La distanza tra chi siamo e come siamo percepiti. La distanza tra il nostro valore e la fiducia che ci viene accordata. La distanza tra l’esigenza del cliente e la nostra offerta.
Se il contenuto non accorcia nessuna di queste distanze, è tempo e denaro buttati.
Ecco perché non esiste un contenuto giusto in assoluto. Esiste il contenuto giusto in relazione a un obiettivo specifico. Esiste il contenuto adatto in base al punto in cui si trova il cliente. Esiste il contenuto utile rispetto alla relazione che voglio attivare.
Fare ordine prima di fare rumore
Il rischio più grande oggi è quello di produrre contenuti per inerzia. Perché ce li chiede il calendario editoriale. Perché la concorrenza posta ogni giorno. Perché se non pubblichiamo, scompariamo.

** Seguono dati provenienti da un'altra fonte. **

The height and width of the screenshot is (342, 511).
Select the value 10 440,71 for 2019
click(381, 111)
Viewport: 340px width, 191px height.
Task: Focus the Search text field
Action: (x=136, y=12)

Ma prima di buttare parole nel web, facciamo un passo indietro. Chi voglio raggiungere? Di cosa ha bisogno in questo momento? Cosa posso dirgli che gli sia davvero utile? Se non ho risposte chiare a queste domande, è meglio restare in silenzio e concentrarci ancor più sull’ascolto.

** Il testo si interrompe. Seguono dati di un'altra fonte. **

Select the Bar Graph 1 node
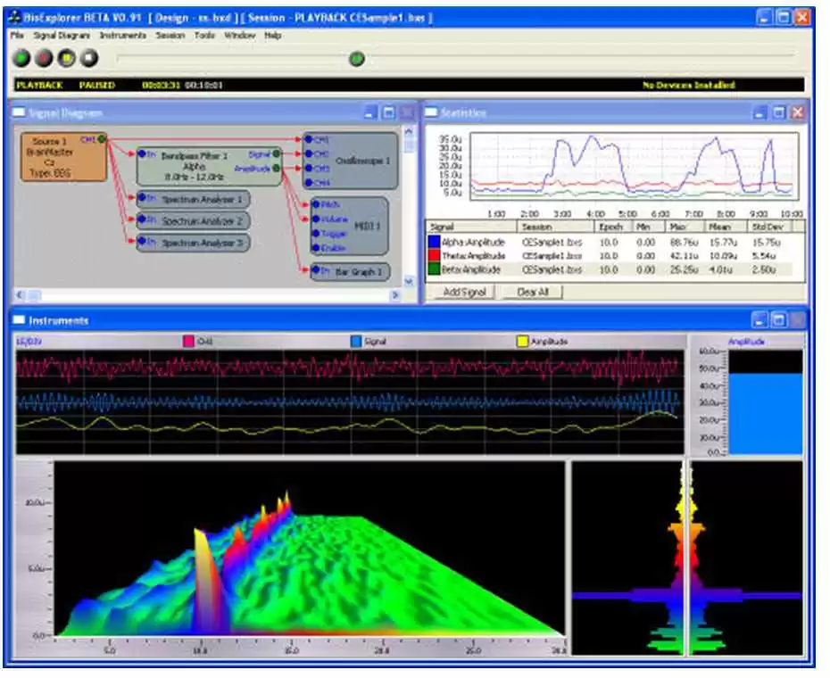 pyautogui.click(x=351, y=272)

Solo dopo aver fatto ordine posso pensare di fare rumore… ma sarà un rumore che risuona, che tocca che costruisce… perché avrà un senso e un destinatario.
In sostanza ogni contenuto che produciamo è una scelta… e ogni scelta racconta un pezzo di noi, un pezzo della relazione che vogliamo costruire, non è un esercizio creativo, è un atto strategico.
Quando vi chiedete che contenuto creare, chiedetevi prima: che tipo di relazione voglio attivare? Voglio rassicurare? Ispirare? Dimostrare competenza? Rendermi visibile? Educare?
E da lì, lasciate che i contenuti siano la vostra bussola. Perché è solo quando abbiamo chiaro dove vogliamo arrivare che possiamo scegliere la strada giusta…e il “mezzo” giusto.
Se riusciremo a fare questo, allora ogni parola pubblicata sarà un ponte, non un cartellone pubblicitario.